Having good friendships in college is one of the best ways to make your college experience worthwhile.
"The best years of your life" can't be the best years of your life if they're not spent with people you truly connect with. Finding these close friendships is easier for some than others, but without them, living on your own can feel lonely, stressful, and probably really boring.
Whether you're making friends in class, student organizations, volunteering opportunities, a job, or a fraternity/sorority, finding people with the same interests as you will guarantee you've got someone to stay up and study with, or spend the weekends with. Especially for freshman transitioning from high school to college life, it's difficult to create a new group when you're still missing your closest friends from home.
Sometimes finding friends is hard, especially If you're not an extrovert. Try being more open with others if developing deep friendships is something you struggle with. Being quiet and closed off can often hinder or slow the formation of deep meaningful relationships. Learning to be more open with others is a super important charismatic skill that people develop in college. The more you let people in, the more they let you in and start to feel comfortable around you. Telling people small details of your life or personal stories helps them understand who you are, why you act the way you do and gives them a key to understanding your humor. This also makes them more comfortable opening up to you, so it works in reverse if you're trying to get someone to be less closed off towards you.

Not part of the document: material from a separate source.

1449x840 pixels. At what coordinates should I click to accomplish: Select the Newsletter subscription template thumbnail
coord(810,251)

Sometimes, just having friends from class isn't enough. Those relationships often feel forced and superficial. Joining a student organization that meets regularly (in and outside of meetings) is one of the best ways to develop quality friendships in college. Seeing the same faces on a regular basis makes it easier, too. Before you're truly established in your major, it's hard to recognize people like that, especially on a big campus like A&M.

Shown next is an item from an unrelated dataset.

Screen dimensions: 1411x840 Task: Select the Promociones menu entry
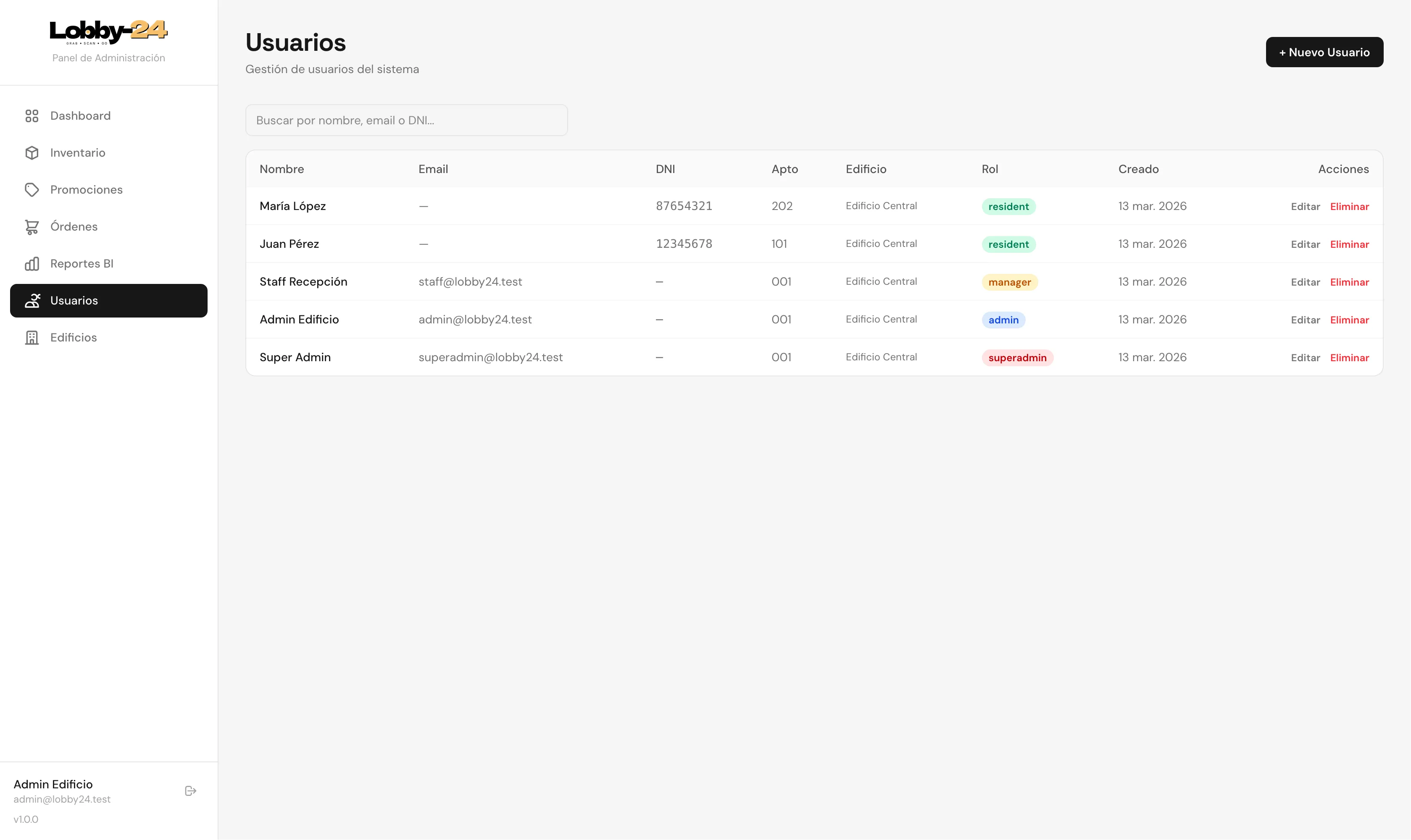(86, 189)
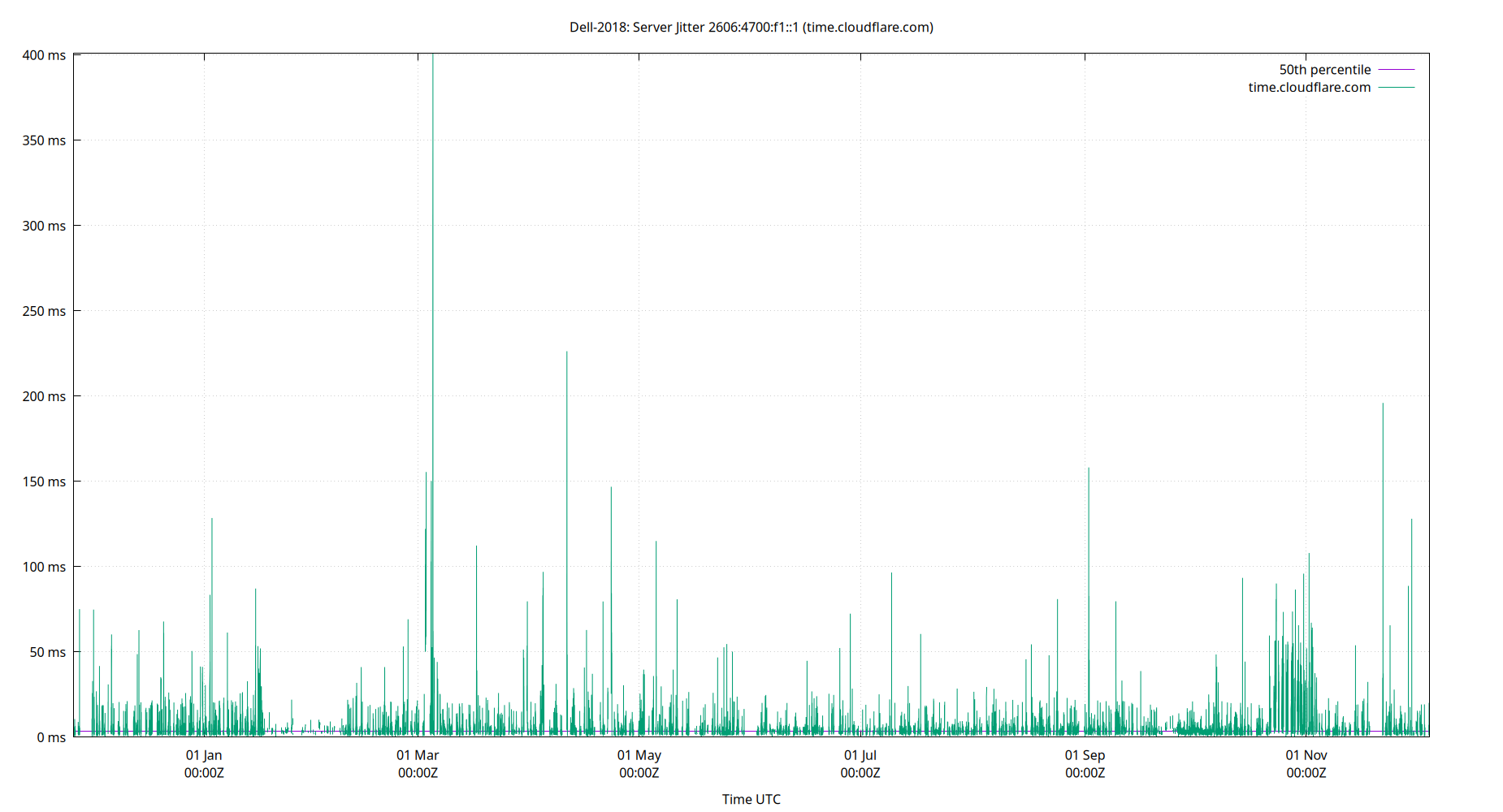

Having a group of quality people with the same interests and values as you will make your college years so much more enriching. Making memories with people who don't care about you, lie to you, or are shallow is just going to lead to drama and uncomfortable parties. Make sure your friends are there for you when you need it, or find new friends. Quality friendships are one of the most important factors in mental health. Having someone to trust and rely on can significantly improve mental well being. Learning who is and isn't a good friend is a good skill to develop during college as well. Learning how to prioritize your time with others and identifying red flags can help when forming future friendships.
Be there for them too. My mom always said you have to be a friend to have a friend. If you and your friends don't rely on each other, where are you building trust? They're not your real friends, they're just your party buddies. If a friend calls, pick up. Give them a ride, buy them a coffee. Little acts of service can really let someone know you care.
Living with your best friends makes college as fun as it can possibly get. When you and your assigned roommates become best friends, or especially when your best friends become your roommates, life gets fun. Being with your favorite people 24/7 makes all the little things, like running to the store, a fun event.
Forming close groups leads to fun exciting adventures. Taking trips on spring break, over the summer, or just on weekends is part if the exciting new freedom of college.
Living out your wildest memories together will create those lifelong bonds, especially when you get back and tell the crazy stories together.
When you finally hit graduation, and you are moving away to a new city, your true friends will still be in contact with you. Who knows, maybe even going with you!